Extrait -
::::

Mesure 9.4 : Favoriser l’accès à la culture des jeunes en formation dans toutes les régions du canton

Pourquoi ?

La culture en tant que fondement d’une identité et de représentations collectives se trouvent au centre de notre société. Elle contribue également à la prise de distance critique et au développement de l’imaginaire vis-à-vis des discours et pratiques préétablies. La culture est donc un outil d’intégration sociale et de libération personnelle qui doit être à la portée de chacun-e, selon ses priorités et ses préférences. Pour renforcer le lien social, il convient tout particulièrement de faciliter l’accès des jeunes aux activités culturelles.

Les importantes différences d’engagement des communes provoquent des inégalités d’accès à la culture. Aujourd’hui, selon leur domicile, les jeunes en formation ont des possibilités d’accès à l’offre culturelle fort différenciées. Cette réalité vient renforcer un système d’inégalités culturelles déjà fortement déterminées par les inégalités basées sur l’origine sociale et la fortune. Cette situation n’est pas admissible. Une intervention résolue des pouvoirs publics et en particulier de l’Etat de Vaud est nécessaire.

Comment ?

Initier un travail de collaboration étroite entre les autorités politiques responsables de la culture, les institutions culturelles et organisateurs de spectacles pour mettre en place un système de places à prix réduit pour élèves et jeunes en formation accompagnés. Les écoles professionnelles comme les gymnases doivent être intégrés dans cette démarche. La différence entre le prix réduit et le prix normal doit être prise en charge par les pouvoirs publics, pour que les partenaires culturels ne soient pas perdants.

Modifier les programmes scolaires de manière à inclure une part obligatoire de fréquentation de spectacles et d’expositions dans le cadre de l’enseignement artistique, tant au niveau primaire, secondaire que dans la formation post-obligatoire (écoles professionnelles et gymnases). Le financement serait assuré en fixant une part incompressible de moyens consacrés à la fréquentation de spectacles et d’expositions dans les enveloppes pédagogiques à disposition des établissements scolaires et post-obligatoires.

 


Mesure 9.5 : Instaurer un passeport culturel cantonal pour les jeunes

Pourquoi ?

::::

Enregistrements issus d'une collecte de données -
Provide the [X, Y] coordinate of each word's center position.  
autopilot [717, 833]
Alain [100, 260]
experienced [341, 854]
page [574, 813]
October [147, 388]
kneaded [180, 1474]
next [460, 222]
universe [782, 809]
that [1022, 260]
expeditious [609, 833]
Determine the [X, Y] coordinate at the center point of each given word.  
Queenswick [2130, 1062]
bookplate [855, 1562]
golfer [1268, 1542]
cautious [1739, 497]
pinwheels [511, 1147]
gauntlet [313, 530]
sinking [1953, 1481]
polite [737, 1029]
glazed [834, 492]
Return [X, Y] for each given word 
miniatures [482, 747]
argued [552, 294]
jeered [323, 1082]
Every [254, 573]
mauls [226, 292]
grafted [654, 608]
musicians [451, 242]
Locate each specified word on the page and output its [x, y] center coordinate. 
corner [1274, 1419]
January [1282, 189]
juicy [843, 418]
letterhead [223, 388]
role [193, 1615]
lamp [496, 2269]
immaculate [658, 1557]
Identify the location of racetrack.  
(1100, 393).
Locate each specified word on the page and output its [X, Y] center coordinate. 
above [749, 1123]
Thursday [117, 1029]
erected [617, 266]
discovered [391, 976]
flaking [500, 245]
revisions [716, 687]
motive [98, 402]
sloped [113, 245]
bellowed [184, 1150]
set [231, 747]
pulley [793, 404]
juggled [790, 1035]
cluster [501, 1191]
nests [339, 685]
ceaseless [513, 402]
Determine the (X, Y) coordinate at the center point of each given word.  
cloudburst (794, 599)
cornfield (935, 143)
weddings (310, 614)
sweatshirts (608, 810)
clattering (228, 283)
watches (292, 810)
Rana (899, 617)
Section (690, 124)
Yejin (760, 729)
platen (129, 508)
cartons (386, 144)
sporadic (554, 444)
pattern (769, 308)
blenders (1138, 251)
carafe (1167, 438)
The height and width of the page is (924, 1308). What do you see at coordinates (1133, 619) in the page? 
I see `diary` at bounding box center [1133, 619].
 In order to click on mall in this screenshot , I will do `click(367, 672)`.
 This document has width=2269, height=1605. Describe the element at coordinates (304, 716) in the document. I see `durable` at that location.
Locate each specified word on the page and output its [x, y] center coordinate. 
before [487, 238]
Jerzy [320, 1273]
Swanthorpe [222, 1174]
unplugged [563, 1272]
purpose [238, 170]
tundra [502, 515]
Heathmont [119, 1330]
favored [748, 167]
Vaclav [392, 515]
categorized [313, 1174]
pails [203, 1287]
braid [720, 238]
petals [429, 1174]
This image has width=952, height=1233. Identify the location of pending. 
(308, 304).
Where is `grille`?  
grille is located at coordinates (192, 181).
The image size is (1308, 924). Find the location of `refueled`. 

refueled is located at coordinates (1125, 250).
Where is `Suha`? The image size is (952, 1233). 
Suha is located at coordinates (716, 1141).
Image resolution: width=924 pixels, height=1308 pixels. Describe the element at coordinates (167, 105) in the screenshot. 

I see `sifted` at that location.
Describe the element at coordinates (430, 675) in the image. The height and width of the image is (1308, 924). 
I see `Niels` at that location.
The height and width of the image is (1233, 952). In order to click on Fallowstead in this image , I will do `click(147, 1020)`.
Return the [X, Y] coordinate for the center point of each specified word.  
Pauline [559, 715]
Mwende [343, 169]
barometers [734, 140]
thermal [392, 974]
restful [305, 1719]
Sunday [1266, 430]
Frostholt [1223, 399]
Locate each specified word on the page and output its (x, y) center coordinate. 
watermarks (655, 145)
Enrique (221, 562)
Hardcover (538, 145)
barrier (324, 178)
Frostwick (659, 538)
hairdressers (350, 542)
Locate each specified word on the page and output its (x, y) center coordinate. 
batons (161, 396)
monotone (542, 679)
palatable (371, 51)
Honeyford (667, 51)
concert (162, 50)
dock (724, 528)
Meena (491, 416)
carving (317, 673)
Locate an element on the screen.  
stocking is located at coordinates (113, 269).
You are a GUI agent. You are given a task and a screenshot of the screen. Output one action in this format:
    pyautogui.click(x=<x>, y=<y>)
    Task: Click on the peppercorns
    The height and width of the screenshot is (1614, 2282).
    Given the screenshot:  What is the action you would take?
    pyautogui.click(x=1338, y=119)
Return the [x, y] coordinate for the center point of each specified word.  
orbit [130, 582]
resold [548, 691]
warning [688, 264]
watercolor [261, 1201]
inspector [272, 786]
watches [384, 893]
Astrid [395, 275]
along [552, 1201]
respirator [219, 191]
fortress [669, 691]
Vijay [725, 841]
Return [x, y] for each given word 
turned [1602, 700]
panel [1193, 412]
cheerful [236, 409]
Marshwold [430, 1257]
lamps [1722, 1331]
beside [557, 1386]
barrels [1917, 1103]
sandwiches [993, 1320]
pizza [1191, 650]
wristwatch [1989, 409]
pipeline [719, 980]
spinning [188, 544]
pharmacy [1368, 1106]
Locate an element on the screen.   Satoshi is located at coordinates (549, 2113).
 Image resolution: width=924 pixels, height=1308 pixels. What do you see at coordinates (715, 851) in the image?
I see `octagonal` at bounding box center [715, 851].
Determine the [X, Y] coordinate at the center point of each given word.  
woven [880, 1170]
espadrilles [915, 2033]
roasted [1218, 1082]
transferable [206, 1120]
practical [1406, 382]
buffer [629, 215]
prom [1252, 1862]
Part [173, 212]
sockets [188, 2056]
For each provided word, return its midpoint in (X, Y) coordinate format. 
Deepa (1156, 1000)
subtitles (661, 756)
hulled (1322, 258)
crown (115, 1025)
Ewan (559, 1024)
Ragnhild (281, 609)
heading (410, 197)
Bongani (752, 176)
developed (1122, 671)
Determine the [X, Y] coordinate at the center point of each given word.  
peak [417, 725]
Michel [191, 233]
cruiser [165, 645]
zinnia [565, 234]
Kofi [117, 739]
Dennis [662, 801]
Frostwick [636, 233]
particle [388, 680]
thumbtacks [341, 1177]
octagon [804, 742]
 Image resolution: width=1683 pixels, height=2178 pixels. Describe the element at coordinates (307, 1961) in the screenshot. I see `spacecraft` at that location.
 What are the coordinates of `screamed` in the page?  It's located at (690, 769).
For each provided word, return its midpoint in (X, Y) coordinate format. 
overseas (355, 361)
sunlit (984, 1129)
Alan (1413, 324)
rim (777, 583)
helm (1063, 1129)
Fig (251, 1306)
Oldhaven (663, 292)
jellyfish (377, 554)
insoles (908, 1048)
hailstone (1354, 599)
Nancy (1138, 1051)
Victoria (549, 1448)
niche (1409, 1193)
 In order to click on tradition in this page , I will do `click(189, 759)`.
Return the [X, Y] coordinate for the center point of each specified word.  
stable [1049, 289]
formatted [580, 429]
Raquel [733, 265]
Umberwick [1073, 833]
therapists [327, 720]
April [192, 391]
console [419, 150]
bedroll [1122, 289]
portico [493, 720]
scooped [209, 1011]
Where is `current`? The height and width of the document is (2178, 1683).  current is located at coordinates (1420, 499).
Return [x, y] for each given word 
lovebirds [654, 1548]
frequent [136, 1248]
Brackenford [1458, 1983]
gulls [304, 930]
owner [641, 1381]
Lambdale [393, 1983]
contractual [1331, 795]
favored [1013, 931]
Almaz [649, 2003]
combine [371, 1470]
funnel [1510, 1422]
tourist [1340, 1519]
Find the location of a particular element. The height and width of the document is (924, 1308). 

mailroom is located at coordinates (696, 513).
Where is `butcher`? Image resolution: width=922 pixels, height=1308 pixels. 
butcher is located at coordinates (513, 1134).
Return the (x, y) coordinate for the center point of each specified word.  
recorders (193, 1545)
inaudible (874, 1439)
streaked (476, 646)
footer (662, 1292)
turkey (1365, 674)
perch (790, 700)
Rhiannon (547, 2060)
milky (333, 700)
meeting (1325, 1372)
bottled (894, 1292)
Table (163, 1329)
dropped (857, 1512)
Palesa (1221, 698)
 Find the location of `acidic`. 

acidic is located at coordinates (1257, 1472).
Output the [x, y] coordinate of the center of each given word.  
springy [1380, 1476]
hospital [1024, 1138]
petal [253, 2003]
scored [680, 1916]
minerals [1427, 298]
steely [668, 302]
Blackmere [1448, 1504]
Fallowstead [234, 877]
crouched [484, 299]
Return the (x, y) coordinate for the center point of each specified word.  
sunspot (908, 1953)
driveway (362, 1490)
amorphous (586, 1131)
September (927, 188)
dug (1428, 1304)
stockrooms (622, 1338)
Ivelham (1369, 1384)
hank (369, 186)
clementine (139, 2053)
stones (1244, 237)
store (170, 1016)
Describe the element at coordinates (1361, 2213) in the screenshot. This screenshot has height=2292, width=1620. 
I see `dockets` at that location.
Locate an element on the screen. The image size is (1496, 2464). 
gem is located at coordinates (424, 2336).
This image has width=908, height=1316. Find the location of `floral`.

::::

Travail demandé -
1. D'après l'extrait sur l'accès des jeunes à la culture, qui doit prendre en charge la différence entre le prix réduit et le prix normal ?
2. Citez tous les acteurs entre lesquels l'extrait sur l'accès des jeunes à la culture propose d'initier un travail de collaboration étroite.
3. Poursuivez l'extrait sur l'accès des jeunes à la culture à la suite du « Pourquoi ? » de la mesure 9.5.

Corrigés -
1. Les pouvoirs publics.

2. Les autorités politiques responsables de la culture, les institutions culturelles et les organisateurs de spectacles.

3.
La culture en tant que fondement d’une identité et de représentations collectives se trouve au centre de notre société. Elle contribue également à la prise de distance critique et au développement de l’imaginaire vis-à-vis des discours et pratiques préétablies. La culture est donc un outil d’intégration sociale et de libération personnelle qui doit être à la portée de chacun-e, selon ses priorités et ses préférences. Pour renforcer le lien social, il convient tout particulièrement de faciliter l’accès des jeunes aux activités culturelles.

Comment ?

Instaurer une collaboration entre communes et canton pour permettre la création d’un passeport culturel cantonal commun gratuit pour les jeunes de moins de 25 ans, valable une année et renouvelable. Celui-ci donne accès, à prix modérés, à tout un catalogue de spectacles, expositions ou activités culturelles auprès d’un réseau d’établissements et d’associations culturels, des communes et du canton.

 


Mesure 9.6 : Développer l’offre culturelle dans les écoles

Pourquoi ?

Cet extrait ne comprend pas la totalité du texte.